The previous blog post marked the end of epic 3 development, so the “team” had another retro and we all agreed that everything had gone swimmingly. Next up is a built-in assembler! This was a crucial feature of early Forths and was
one of the main reasons Forth was often the first thing ported to a new board or device: it gives you a real-time execution environment where you can test out hardware andbegin software development with very little to port. Forth’s ability to metacompile (define new words for a target system on a more highly specced host system) was another huge draw.

As I’ve previously mentioned, Forth’s built-in assembler was the inspiration behind BBC BASIC’s built-in assembler: a huge advantage over the ZX Spectrum at the time, and the reason that a lot of folk started their assembler journey with 6502 rather than z80 (until they could get their hands on a hooky copy of the incomparable ZEUS z80 assembler, that is!)

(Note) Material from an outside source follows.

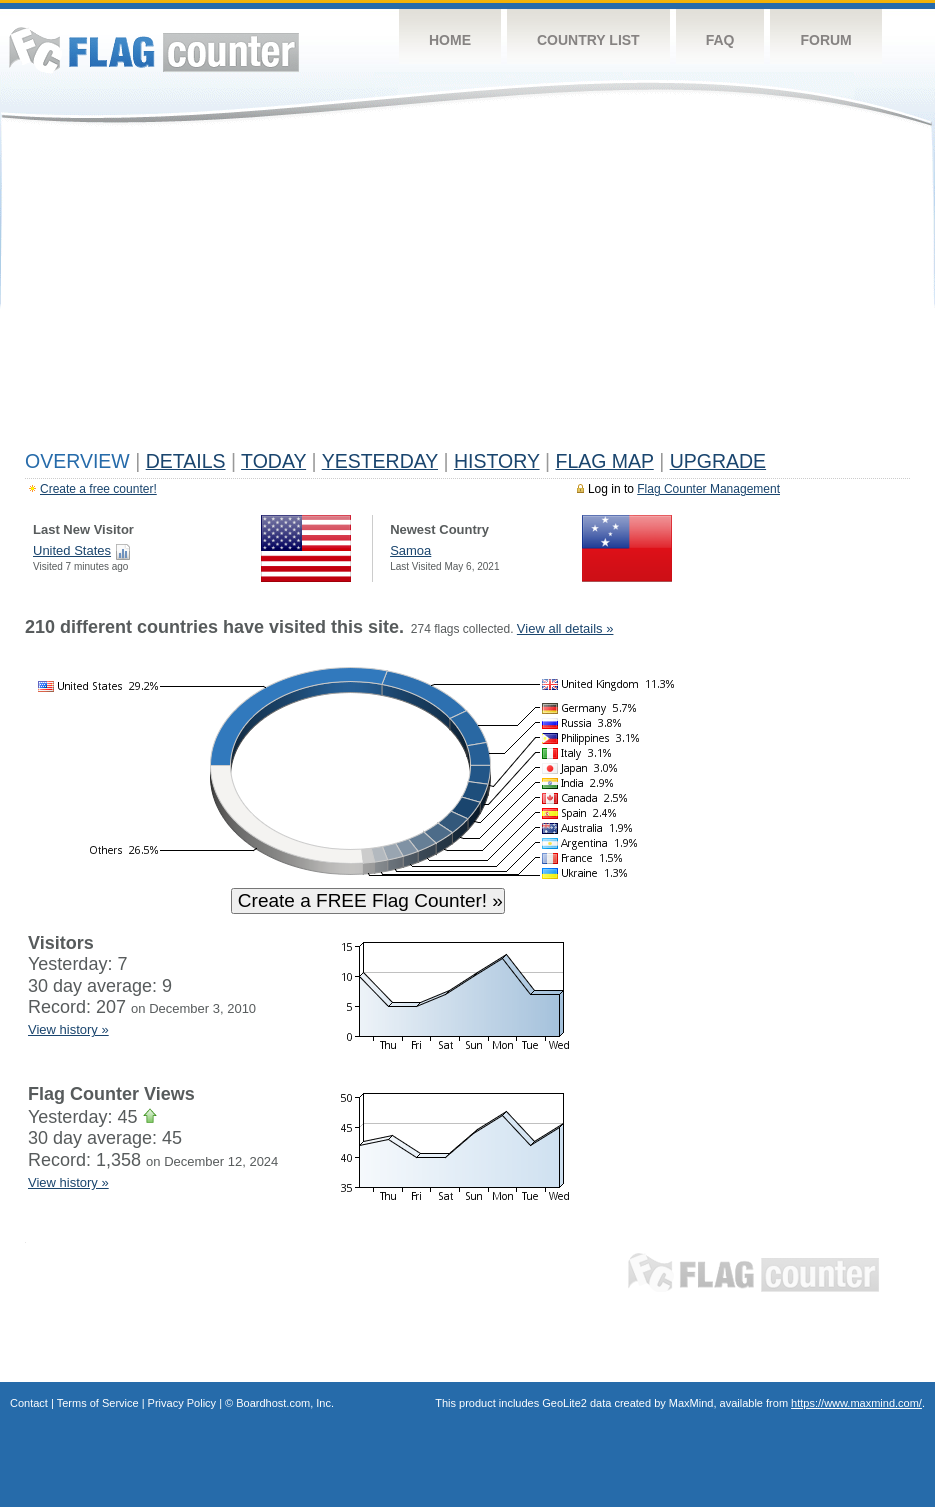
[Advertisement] (467, 292)
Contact (29, 1403)
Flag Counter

But first a digression: AntForth is currently 6953 bytes and contains 124 words and is approaching “genuinely useful” status: and as such, I think it deserves a startup banner! So I created a new story (4.0) to implement one.

antforth.asm

The new startup banner is implemented in proto-Forth, and I’m not including the source code here so as not to ruin the big reveal! You can look in the github repo for details, but it’s nothing too earth shattering. Look for cold_thread and you’ll find it.

Here’s the new startup banner:

AntForth startup banner

Pretty sweet right? Most of the complexity in the startup banner is to do with working out that free bytes total, and I swiped the “type BYE to exit” from GForth, as that’s pretty handy advice for beginners (AntForth has no truck with ctrl-c getting you out of trouble).

But wait! There’s more! Let’s zoom out slightly from that previous screenshot…

AntForth running on MicroBeast

It was running on the MicroBeast the whole time!!

We’ve got just under 48K of free space, not bad at all. Compare this with AntForth running under iz-cpm:

AntForth running on iz-cpm

I guess iz-cpm has a slightly smaller BIOS.